◆ **TASK INPUTS**:
== Segment start ==
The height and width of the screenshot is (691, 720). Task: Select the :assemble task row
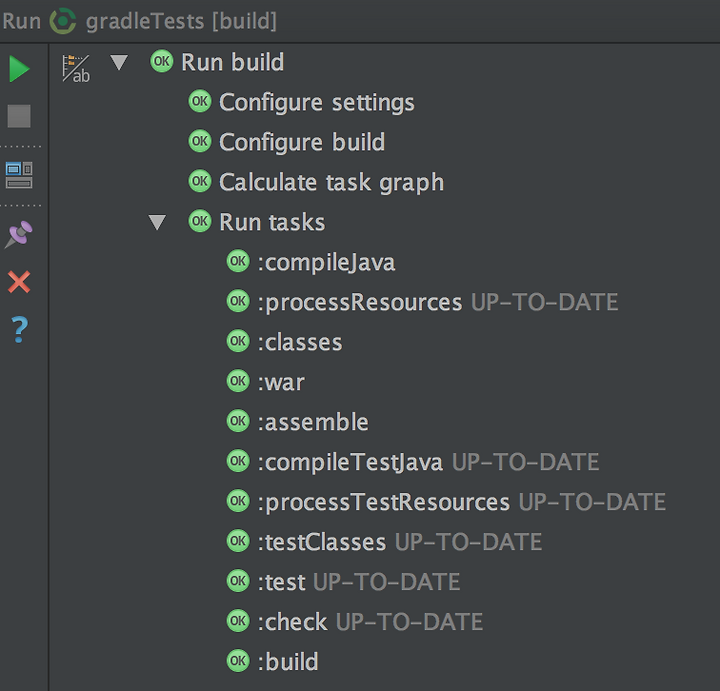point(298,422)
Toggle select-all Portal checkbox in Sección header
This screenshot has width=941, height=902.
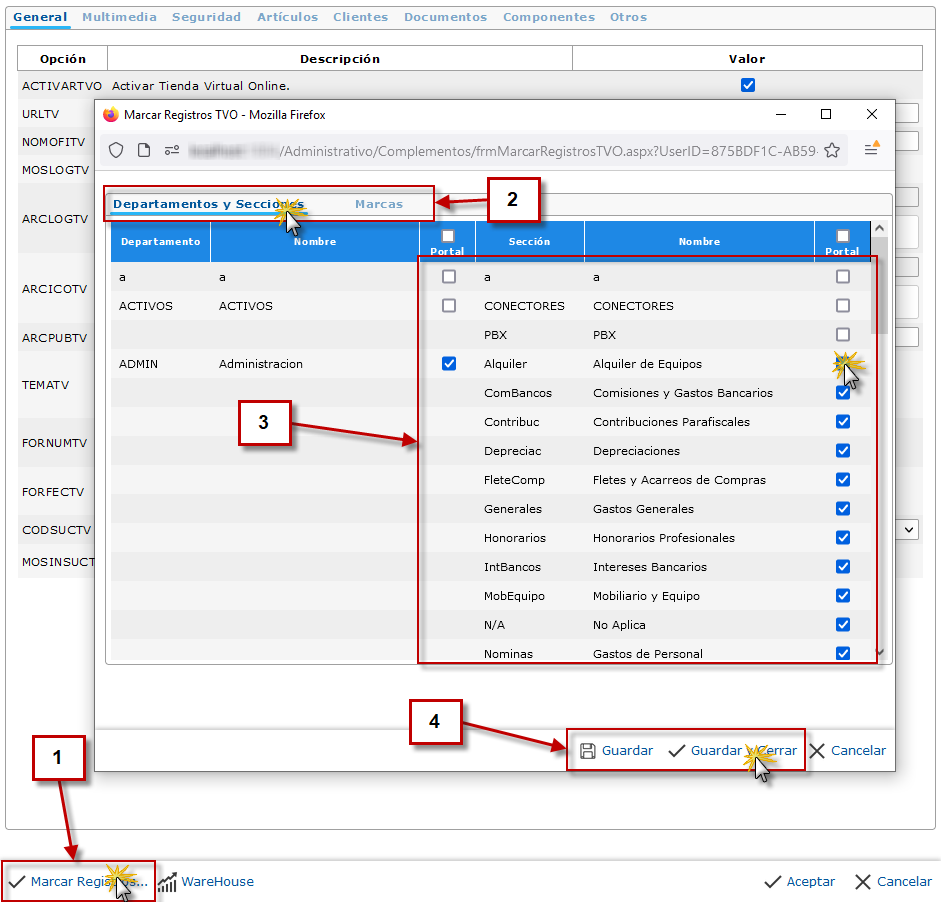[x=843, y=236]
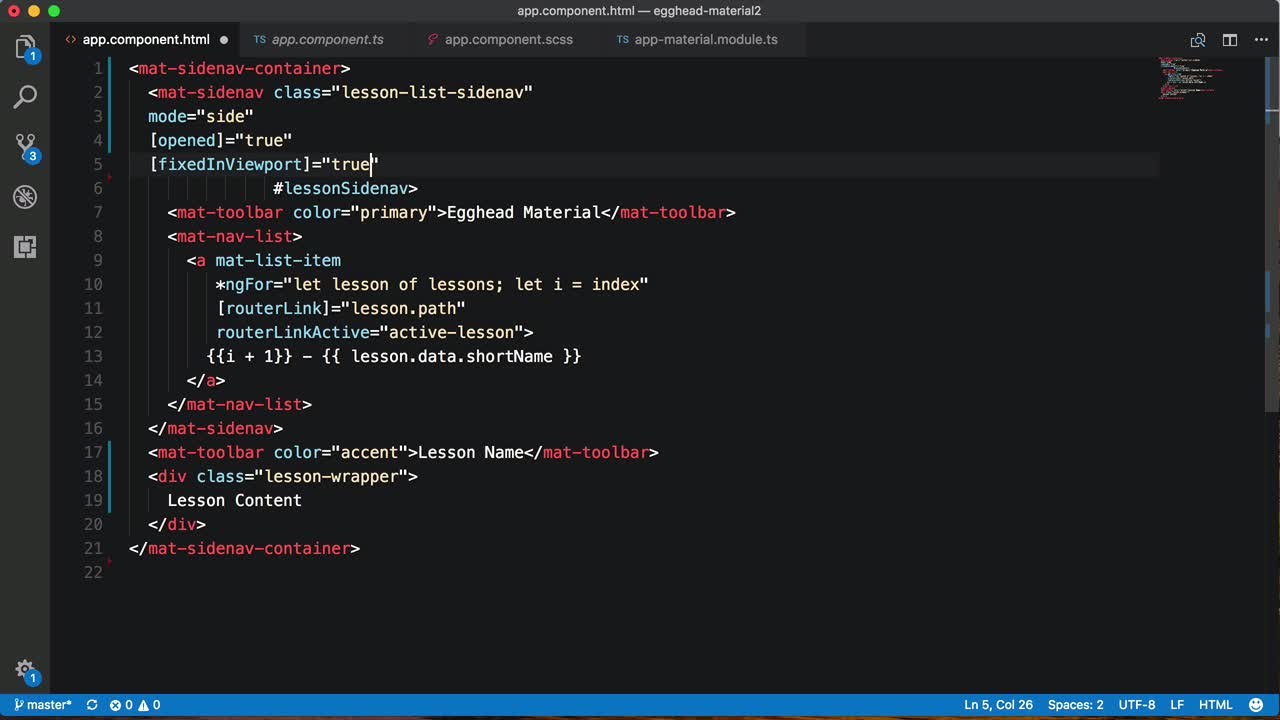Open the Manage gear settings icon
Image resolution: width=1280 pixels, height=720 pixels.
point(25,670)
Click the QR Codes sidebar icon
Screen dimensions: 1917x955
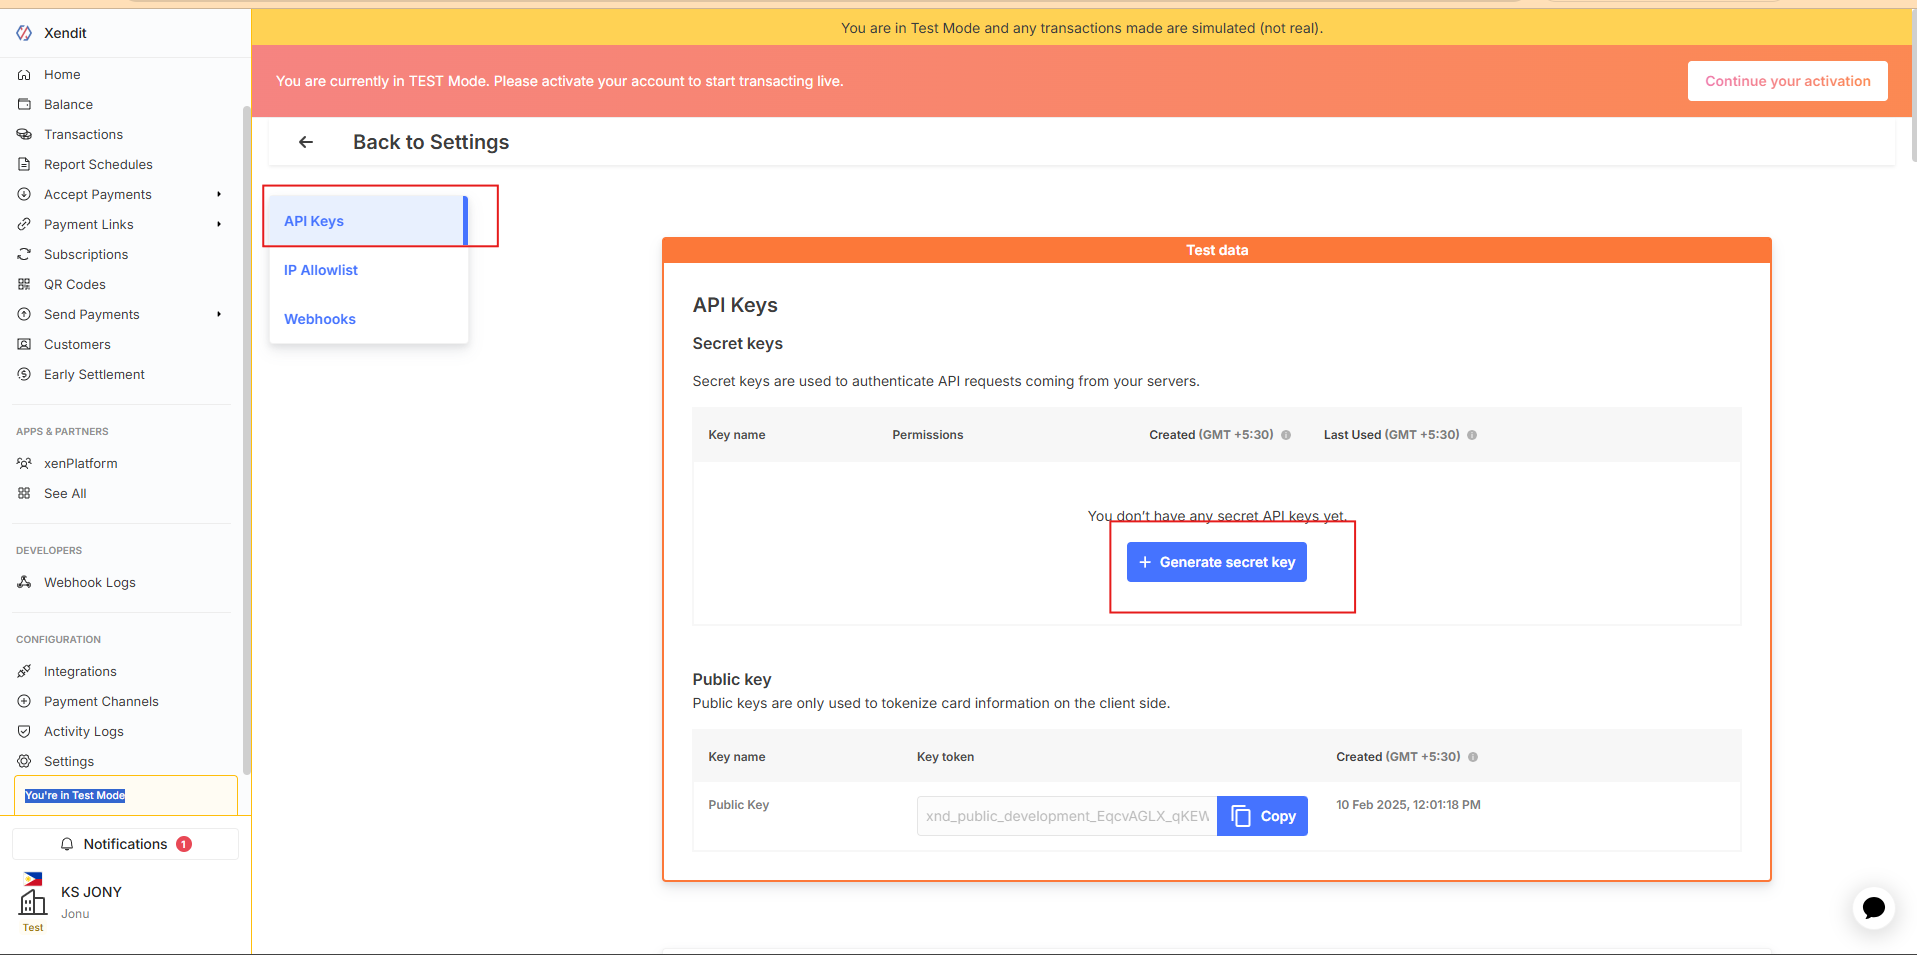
== Segment end ==
◆ **BRIEF**: Write out verbatim the lines from the one containing "This screenshot has width=941, height=902." through the last line of the listing above, and no other lines; omit pictures.

◆ **RESPONSE TO THIS TASK**:
This screenshot has width=941, height=902.
[x=843, y=236]
Open the Manage gear settings icon
Image resolution: width=1280 pixels, height=720 pixels.
point(25,670)
Click the QR Codes sidebar icon
Screen dimensions: 1917x955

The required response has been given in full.